On January 28, 2008, President George Bush signed into law an expansion of the benefits available to employees under the Family and Medical Leave Act of 1993 (FMLA). Since its enactment in 1993, the FMLA has required covered employers to grant eligible employees up to 12 weeks of unpaid leave during any 12-month period for the birth or care of the employee's newborn child; for the placement of a child with the employee for adoption or foster care; to care for a spouse, child or parent with a serious health condition; or for the employee's own serious health condition. Under the new provisions, which were contained in the National Defense Authorization Act for FY 2008, Public Law 110-181, employers must also grant eligible employees leave for two additional qualifying events:

Up to 12 weeks of unpaid leave during any 12-month period "[b]ecause of any qualifying exigency" arising from the employee's spouse, child or parent being on active duty or having been notified of an impending call or order to active duty in the Armed Forces in support of a contingency operation. When the need for leave is foreseeable, the employee is to provide the employer notice as is reasonable and practicable. The term "qualifying exigency" is yet to be defined in regulations to be issued by the Secretary of Labor.

Up to 26 weeks of unpaid leave during any single 12-month period for a spouse, son, daughter, parent or nearest blood relative to care for a recovering service member (defined as an Armed Forces member who suffered an injury or illness in the line of duty while on active duty that may render the person unable to perform the duties of the member's office, grade, rank or rating). Unlike other types of FMLA leave, employees are entitled to only one leave period to care for a wounded service member; the right to caregiver leave for an injured service member does not renew when a new 12-month period begins. The caregiver leave must be combined with any other FMLA leave taken during the same 12-month period, for a combined total of 26 weeks.

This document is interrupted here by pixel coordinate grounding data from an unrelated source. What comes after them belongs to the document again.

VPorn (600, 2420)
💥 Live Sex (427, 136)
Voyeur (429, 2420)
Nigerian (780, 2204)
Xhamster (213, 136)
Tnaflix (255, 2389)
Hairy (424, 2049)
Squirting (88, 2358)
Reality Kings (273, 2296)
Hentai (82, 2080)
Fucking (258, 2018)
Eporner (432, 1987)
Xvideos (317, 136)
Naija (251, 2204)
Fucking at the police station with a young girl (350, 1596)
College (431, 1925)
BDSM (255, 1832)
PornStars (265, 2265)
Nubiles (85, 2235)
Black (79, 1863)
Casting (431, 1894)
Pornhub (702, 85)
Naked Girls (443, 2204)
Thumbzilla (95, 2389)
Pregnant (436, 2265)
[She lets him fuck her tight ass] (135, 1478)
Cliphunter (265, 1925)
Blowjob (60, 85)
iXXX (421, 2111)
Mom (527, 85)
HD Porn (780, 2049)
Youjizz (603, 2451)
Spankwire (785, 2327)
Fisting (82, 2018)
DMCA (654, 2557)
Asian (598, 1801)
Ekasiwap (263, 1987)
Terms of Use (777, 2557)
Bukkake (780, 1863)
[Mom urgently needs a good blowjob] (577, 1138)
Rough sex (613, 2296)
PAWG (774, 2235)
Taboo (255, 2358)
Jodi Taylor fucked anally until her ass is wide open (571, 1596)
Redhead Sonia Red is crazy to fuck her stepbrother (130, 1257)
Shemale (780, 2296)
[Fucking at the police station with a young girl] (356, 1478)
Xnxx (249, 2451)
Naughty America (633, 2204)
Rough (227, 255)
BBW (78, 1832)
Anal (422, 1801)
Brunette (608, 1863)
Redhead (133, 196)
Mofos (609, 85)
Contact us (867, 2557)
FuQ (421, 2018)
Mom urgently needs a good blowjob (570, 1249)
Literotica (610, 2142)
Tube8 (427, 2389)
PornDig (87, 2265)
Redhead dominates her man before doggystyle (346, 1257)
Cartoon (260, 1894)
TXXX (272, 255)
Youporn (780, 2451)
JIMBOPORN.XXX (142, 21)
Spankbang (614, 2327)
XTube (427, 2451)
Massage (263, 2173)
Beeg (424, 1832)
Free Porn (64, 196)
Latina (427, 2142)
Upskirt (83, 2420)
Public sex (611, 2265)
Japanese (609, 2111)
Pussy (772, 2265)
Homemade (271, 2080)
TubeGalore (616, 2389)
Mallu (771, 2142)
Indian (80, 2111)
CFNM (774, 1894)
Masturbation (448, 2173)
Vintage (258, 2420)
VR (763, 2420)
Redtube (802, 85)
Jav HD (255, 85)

Other FMLA provisions—including requirements for employer coverage and employee eligibility, health benefit continuation and reinstatement rights—remain unchanged and will apply to the new types of leave. Employees may take these leaves on an intermittent basis.

Pending issuance of implementing regulations, the U.S. Department of Labor (DOL) has released guidance indicating that the caregiver leave provision is effective as of January 28, 2008, and that employers should act in good faith to provide this leave. The guidance further states that the call to active duty family leave provision will not be effective until the Secretary of Labor issues final regulations defining "any qualifying exigency." In the interim, the DOL encourages employers to provide this type of leave to qualifying employees. The DOL's initial guidance can be found at www.dol.gov/esa/whd/fmla/NDAA_fmla.htm.

Covered employers will need to revise their policies to include the new types of leave protected by the FMLA, provide employee's with notice of the change, and remain alert for further guidance and implementing regulations from the DOL.